R. C.: «Una delle ragioni dell’imbarbarimento del pubblico nasce dall’idea che non sia sbagliato pensare che la televisione sia lo specchio del Paese. Con la conseguenza che, se questo mezzo è in grado di essere deformante, il Paese finirà per assomigliare all’immagine che si vuole darne con la tv. Questa è un’idea della coesistenza civile di tipo feudale. Dove un’aristocrazia, che tende a pensarsi in termini di nobiltà permanente, considera giusto e normale che un numero limitato di persone abbia il diritto di formare il comune sentire di una nazione. Il teatro, al contrario, è un anticorpo naturale alla creazione del pensiero unico».

Trattato di economia è un’analisi tragicomica dell’attuale situazione di crisi e, detta così, potrebbe sembrare un polpettone verboso. Al contrario, è una performance esilarante e intelligente. Questo dimostra che si può partire anche da temi di per sé anti-teatrali, ma reali, per fare teatro. Come avete costruito lo spettacolo?

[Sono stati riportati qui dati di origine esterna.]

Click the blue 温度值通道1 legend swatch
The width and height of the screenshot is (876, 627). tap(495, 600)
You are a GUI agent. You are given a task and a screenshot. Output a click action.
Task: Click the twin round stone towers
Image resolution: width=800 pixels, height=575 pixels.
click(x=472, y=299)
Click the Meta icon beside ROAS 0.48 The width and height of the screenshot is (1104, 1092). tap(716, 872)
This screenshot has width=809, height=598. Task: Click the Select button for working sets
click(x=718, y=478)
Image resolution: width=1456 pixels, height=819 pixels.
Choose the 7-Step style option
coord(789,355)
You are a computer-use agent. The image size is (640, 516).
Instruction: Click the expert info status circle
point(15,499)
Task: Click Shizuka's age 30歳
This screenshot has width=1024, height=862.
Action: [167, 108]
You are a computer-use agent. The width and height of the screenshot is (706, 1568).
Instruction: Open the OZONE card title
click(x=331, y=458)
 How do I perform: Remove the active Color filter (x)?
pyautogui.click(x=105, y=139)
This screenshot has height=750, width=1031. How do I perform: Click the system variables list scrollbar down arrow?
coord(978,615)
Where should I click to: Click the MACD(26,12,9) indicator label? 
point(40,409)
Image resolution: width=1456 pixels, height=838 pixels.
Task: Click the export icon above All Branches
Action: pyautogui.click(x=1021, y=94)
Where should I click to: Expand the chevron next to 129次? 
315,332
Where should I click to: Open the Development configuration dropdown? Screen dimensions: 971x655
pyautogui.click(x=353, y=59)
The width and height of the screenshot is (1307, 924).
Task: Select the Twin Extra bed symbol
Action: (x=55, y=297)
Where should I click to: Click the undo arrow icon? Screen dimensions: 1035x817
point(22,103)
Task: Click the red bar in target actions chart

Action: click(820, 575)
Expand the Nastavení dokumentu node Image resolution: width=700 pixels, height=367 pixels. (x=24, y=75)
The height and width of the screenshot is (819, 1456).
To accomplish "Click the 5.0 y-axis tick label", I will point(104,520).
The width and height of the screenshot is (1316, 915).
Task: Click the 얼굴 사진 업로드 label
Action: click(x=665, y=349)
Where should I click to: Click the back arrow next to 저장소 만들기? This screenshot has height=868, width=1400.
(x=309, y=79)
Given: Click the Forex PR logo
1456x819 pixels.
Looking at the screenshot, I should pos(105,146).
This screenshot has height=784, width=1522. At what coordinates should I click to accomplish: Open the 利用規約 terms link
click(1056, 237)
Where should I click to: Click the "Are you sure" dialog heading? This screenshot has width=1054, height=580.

R. C.: «Andrea (Cosentino, n.d.g.) aveva il desiderio di cimentarsi con il tema dell’economia. La mia premessa, invece, nasceva dalla domanda: “Se non ci fosse qualcuno che mi paga, salirei su un palco?”. Probabilmente sì. Ma quante altre persone farebbero il loro lavoro se non ricevessero una contropartita in denaro? In altre parole, cos’è questa cosa che chiamiamo denaro, per la quale facciamo così tante cose che altrimenti non faremmo? E, a seguire: “Se domani il denaro scomparisse, chi continuerebbe a lavorare?”. Da queste considerazioni iniziali, siamo passati ad analizzare cosa sia il denaro – a livello morale, economico, finanziario ed etico. A questo punto, Andrea e io abbiamo capito che il tema era quanto di meno teatrale potessimo pensare. E il rischio era mettere in scena Striscia la notizia. Ma né lui né io volevamo sederci di fronte al pubblico sciorinando battute, perché questa non è né la sua né la mia idea di fare teatro. Quindi, dopo avere studiato, letto, visto, raccolto una miriade di informazioni e avere finalmente a nostra disposizione molti argomenti, ci siamo resi conto che ormai la materia ci era chiara, così come quello che volevamo dire. Ma avremmo avuto una grande difficoltà ad articolare gli argomenti in una forma teatrale. Il risultato è nato dal tentativo di tenere insieme il tutto, evitando di tirarci fuori dal meccanismo. Ossia, evitando di prenderne le distanze, come in un’inchiesta giornalistica o in un’analisi da economisti. Ci siamo confrontati con il semplice fatto di essere su un palco, di fronte a un pubblico. Il che, oltre a essere un contratto economico stipulato con gli spettatori, ha molto a che fare con il prestigio dell’individuo. Lo stesso prestigio che ha connessioni, a sua volta, con l’economia a diversi livelli. Il fatto di essere su un palco, può essere economicamente poco rilevante ma molto dal punto di vista del prestigio personale. Ma cosa faccio io per essere sul palco, qual è il prezzo al quale sono disposto a concedermi, pur di ottenere il consenso del pubblico e continuare a fare il teatrante? A questo punto, abbiamo deciso di giocare a costruire lo spettacolo/prodotto perfetto, che ci garantirebbe a lungo il nostro privilegio».